Contributor Alicia Rodriguez ushers us into the top 10 with a look at a fascinating and frustrating season for Chivas USA. Under a mandate to return to the team's Mexican roots, the club controversially jettisoned a number of established players who didn't fit the new makeover before the preseason, and watched their charismatic coach utter some of the most memorable quotes in recent league history. What's next for a club stuck looking for an identity that works?


It’s fair to say one of the biggest storylines for the 2013 season in Major League Soccer actually took shape back in August 2012, when Mexican businessman Jorge Vergara and his wife Angelica Fuentes took over sole ownership of one of the league’s most maddening franchises.

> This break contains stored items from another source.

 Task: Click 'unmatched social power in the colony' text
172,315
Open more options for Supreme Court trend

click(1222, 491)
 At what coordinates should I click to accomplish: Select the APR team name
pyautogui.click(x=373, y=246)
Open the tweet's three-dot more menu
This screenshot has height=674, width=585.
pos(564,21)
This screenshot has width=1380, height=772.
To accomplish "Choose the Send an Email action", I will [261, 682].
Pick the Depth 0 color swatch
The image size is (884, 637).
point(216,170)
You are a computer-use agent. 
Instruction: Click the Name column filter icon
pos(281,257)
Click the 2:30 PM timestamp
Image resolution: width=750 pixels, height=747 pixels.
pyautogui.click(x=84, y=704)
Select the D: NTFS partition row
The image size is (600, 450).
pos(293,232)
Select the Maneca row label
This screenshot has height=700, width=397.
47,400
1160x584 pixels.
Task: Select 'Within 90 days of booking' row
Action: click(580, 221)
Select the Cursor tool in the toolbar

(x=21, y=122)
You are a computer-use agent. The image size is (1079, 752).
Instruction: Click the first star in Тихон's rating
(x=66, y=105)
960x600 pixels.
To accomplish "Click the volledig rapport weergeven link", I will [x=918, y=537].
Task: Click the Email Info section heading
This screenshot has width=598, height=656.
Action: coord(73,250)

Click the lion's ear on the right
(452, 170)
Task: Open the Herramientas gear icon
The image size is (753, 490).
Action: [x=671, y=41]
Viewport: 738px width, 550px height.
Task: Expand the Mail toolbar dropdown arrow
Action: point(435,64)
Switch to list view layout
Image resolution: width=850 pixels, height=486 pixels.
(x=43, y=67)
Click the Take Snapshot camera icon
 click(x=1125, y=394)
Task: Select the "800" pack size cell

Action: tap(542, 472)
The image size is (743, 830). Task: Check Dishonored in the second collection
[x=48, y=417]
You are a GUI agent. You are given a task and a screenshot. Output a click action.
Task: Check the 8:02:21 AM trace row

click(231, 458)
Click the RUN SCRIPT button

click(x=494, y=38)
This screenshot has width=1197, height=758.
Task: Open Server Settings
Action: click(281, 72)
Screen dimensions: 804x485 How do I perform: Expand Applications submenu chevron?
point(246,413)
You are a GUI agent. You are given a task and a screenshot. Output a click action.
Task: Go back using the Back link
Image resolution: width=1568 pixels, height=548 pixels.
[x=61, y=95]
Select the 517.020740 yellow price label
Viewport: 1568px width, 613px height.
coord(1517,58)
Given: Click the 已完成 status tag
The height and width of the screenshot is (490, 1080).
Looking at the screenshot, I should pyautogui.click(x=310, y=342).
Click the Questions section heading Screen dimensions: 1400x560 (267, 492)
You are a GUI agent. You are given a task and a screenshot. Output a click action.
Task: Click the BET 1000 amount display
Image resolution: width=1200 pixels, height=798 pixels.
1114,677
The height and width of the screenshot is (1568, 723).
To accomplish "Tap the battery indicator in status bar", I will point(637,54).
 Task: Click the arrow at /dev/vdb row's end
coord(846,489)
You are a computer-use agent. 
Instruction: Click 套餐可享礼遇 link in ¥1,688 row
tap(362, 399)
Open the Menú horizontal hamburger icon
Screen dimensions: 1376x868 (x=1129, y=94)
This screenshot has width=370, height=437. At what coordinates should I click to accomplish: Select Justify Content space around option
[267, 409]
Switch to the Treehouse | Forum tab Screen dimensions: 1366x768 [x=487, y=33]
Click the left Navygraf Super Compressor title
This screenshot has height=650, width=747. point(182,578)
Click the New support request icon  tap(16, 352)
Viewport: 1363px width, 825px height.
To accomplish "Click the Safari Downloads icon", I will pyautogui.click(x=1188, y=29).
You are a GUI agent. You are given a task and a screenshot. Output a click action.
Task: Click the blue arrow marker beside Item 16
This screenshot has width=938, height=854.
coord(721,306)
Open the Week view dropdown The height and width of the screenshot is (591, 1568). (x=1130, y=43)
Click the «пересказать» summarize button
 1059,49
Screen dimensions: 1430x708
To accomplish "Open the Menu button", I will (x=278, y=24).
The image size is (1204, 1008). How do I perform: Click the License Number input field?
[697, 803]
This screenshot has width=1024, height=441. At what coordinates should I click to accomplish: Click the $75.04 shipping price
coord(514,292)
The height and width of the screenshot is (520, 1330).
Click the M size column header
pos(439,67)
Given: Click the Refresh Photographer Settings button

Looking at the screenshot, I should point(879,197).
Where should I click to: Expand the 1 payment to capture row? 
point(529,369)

Vowing a return to Chivas USA’s Mexican roots – first attempted back when the club debuted in MLS in 2005, with ultimately negative results – Vergara and Fuentes promptly stocked the team’s management and coaching ranks with people from Mexico, marking the dawn of a controversial experiment to see if getting back to Chivas basics would actually work.


Did it? Not for a second. But it was all so fascinating to watch.


First things first, the team shipped out Nick LaBrocca, James Riley, Shalrie Joseph, Ben Zemanski and Casey Townsend during the preseason, apparently under a mandate to play a style of soccer that more resembled what was played in Liga MX. But accomplishing a so-called “Latin style” proved difficult – if not impossible - and many observers cried foul and accused Chivas of being racist in their player personnel moves.



Their head coach didn’t steer the spotlight away either.  The new man in charge was outspoken former Puebla manager Jose Luis Sanchez Sola – “Cheíls” was perhaps the buzzword of the first part of the year in MLS – and he was endlessly entertaining. Among the rather-unique topics Cheíls discussed during the season were the differences between the treatment of injuries in Mexico and the United States, the low quality of his squad, and his initial impression of Utah as a place to send misbehaving children.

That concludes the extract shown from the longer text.